KAI RYSSDAL: Commentator Charles Handy has made the study of business management his professional life, 45 years of observing behavior and fitting those pieces into the larger economic puzzle. Today he's back with the second of a series of essays he'll be doing for us this spring, in which a simple train trip provides the metaphor.


CHARLES HANDY: We are currently living in Los Angeles, but are planning a weekend in San Francisco. "We should go by train," I said. "I hear that the Coast Starlight goes right up the West Coast, hugging the shoreline. It should be a wonderful ride." "Yes," our American friends said, "I believe it is," but we could not meet anyone who'd actually done it. Why? Because it takes 11 hours.

At first we thought they were joking. After all, to travel from London to Edinburgh, roughly the same distance, takes only four hours, and now you can go from London to Paris in just over two hours. You would expect America to have the best, the fastest, the sleekest trains, rather than yielding pride of place to the Japanese, the French and, yes, even the British. Of course many of the journeys here are far too long for a train to make sense, but in Europe today, any journey of 500 hundred miles or less, city center to city center, is quicker by train than by plane, and much more pleasurable.

■ **Short exercise**
Translate this sentence from the commentary on train travel into French: "You would expect America to have the best, the fastest, the sleekest trains, rather than yielding pride of place to the Japanese, the French and, yes, even the British."

[Pointing records for screenshots and pages]
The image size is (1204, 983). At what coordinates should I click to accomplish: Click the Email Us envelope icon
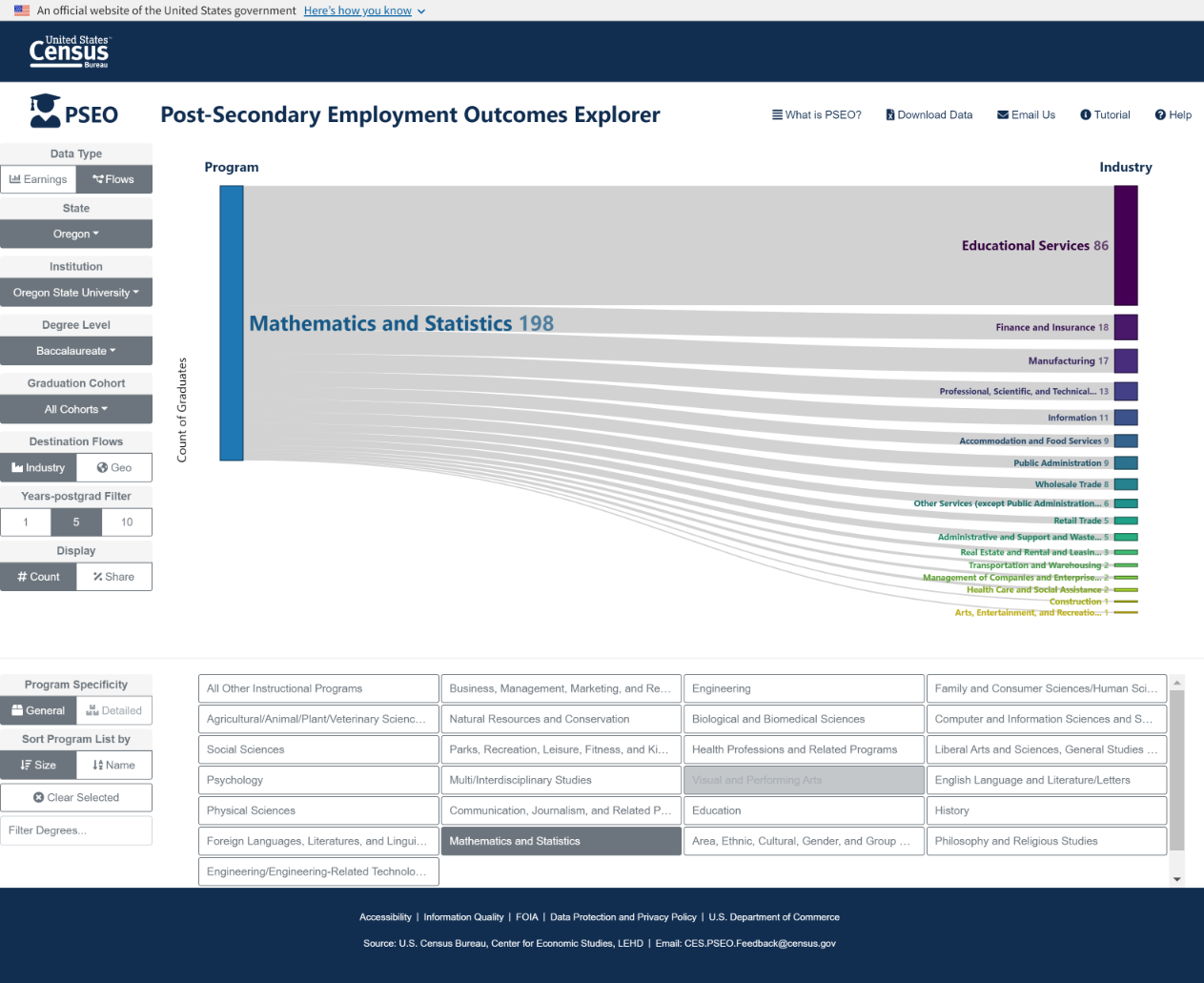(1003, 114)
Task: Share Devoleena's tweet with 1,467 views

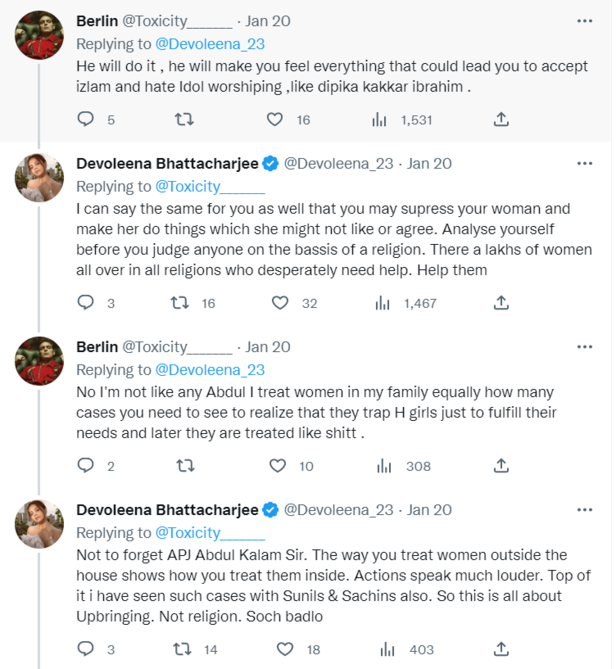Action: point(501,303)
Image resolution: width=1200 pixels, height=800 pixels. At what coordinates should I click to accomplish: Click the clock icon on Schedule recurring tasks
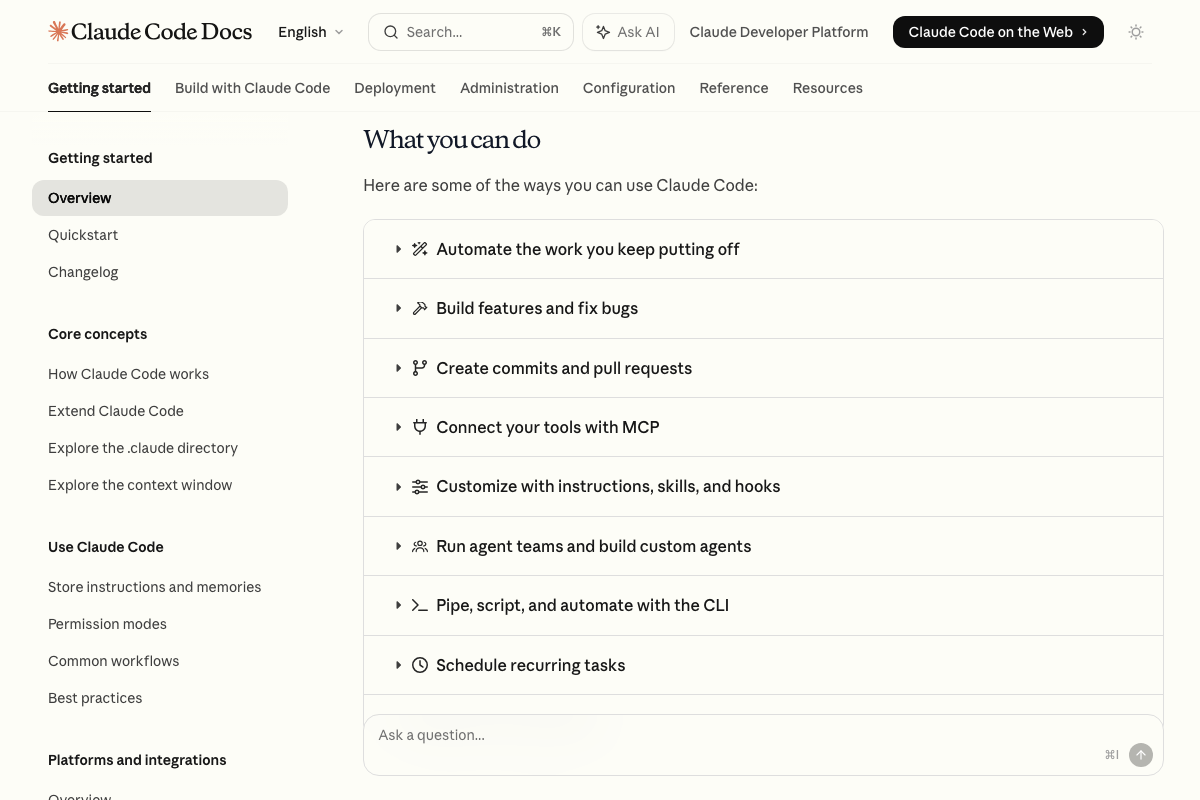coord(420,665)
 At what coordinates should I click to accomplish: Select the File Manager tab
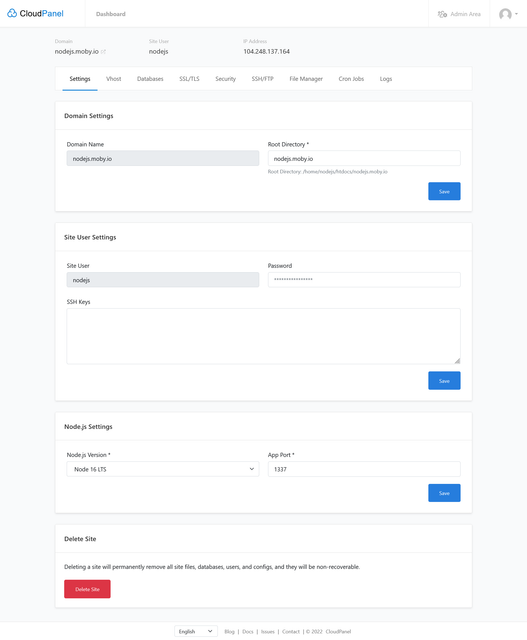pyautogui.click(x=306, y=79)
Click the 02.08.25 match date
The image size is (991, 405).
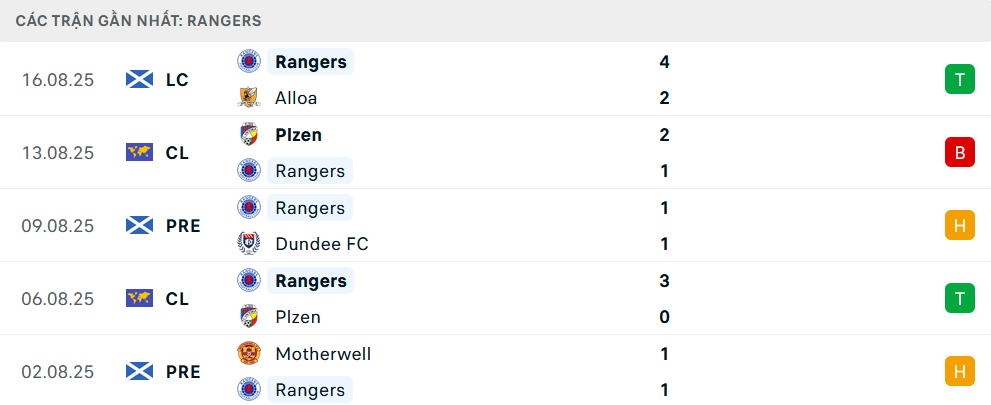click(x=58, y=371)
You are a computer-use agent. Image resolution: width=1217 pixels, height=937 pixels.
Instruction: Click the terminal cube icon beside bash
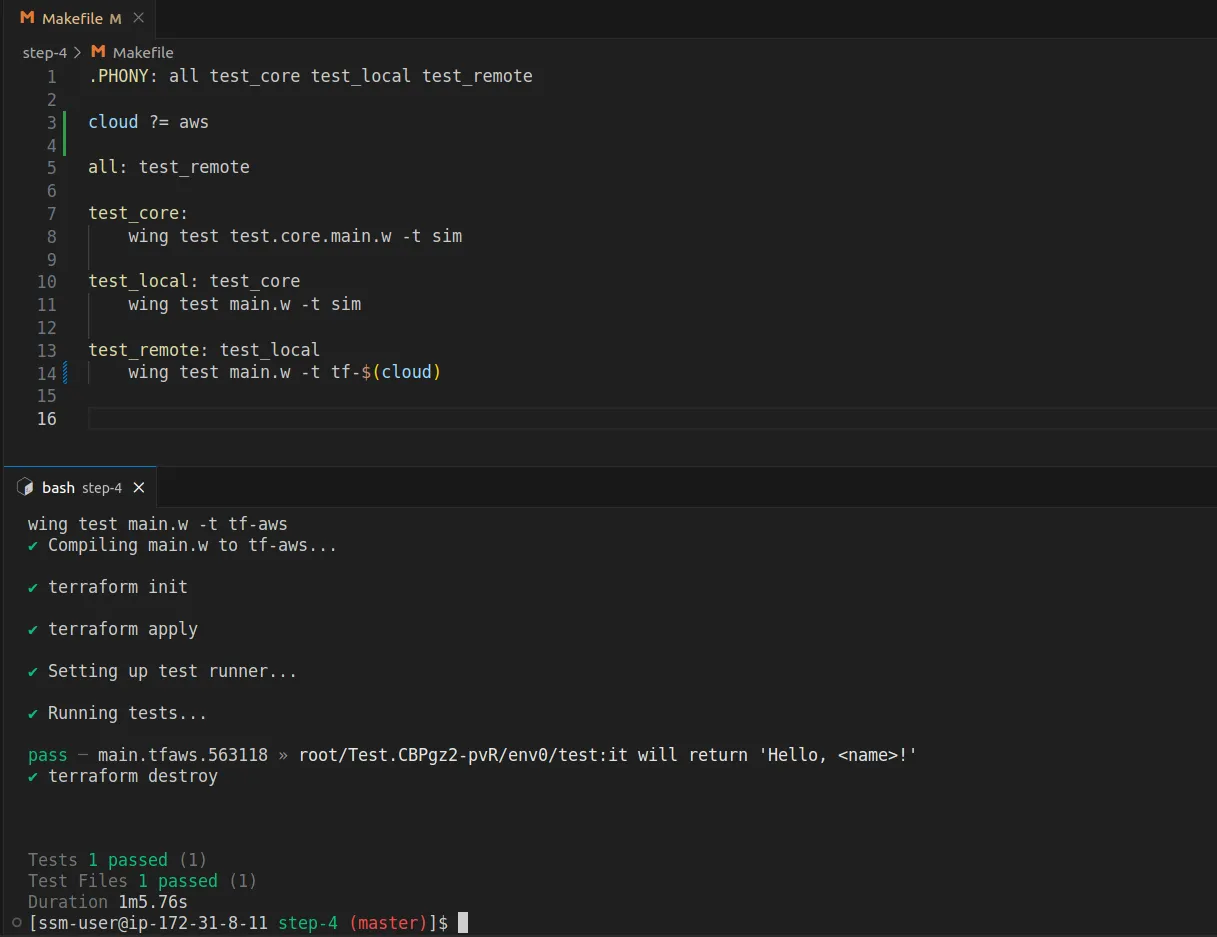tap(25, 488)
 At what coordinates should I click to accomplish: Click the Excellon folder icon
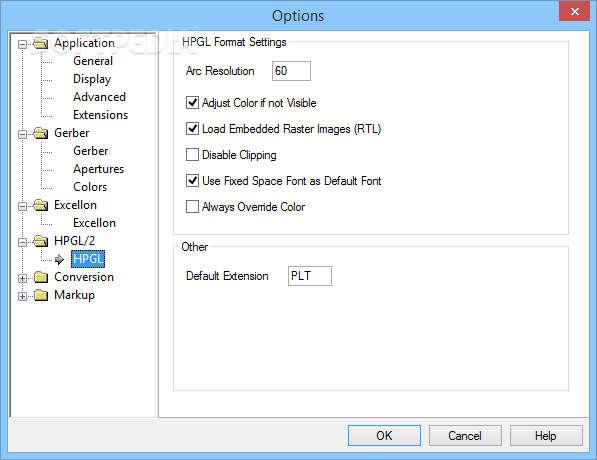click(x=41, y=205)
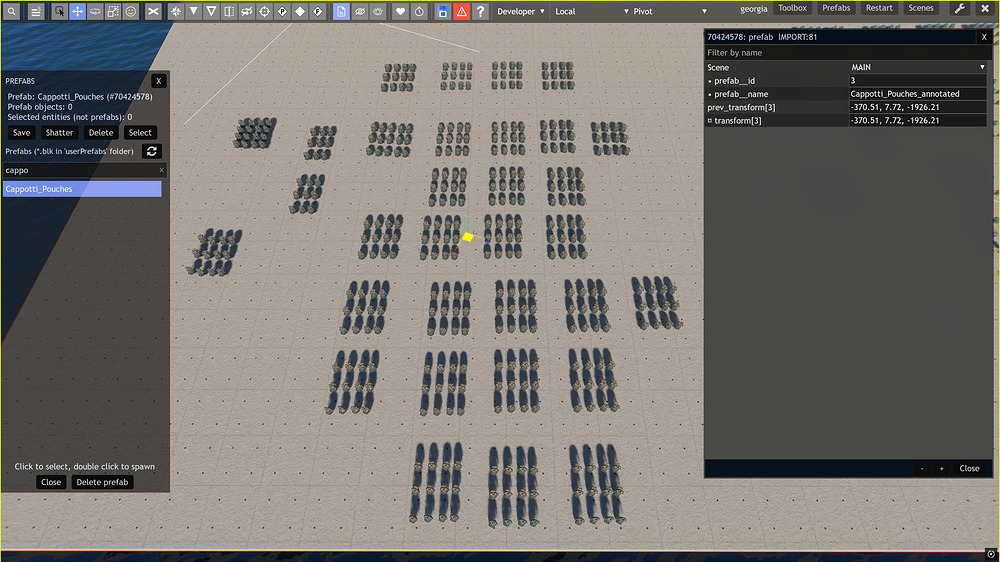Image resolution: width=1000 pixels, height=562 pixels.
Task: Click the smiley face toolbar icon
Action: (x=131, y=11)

■ **Task response**
On s'attendrait à ce que l'Amérique ait les meilleurs trains, les plus rapides, les plus élégants, plutôt que de céder la première place aux Japonais, aux Français et, oui, même aux Britanniques.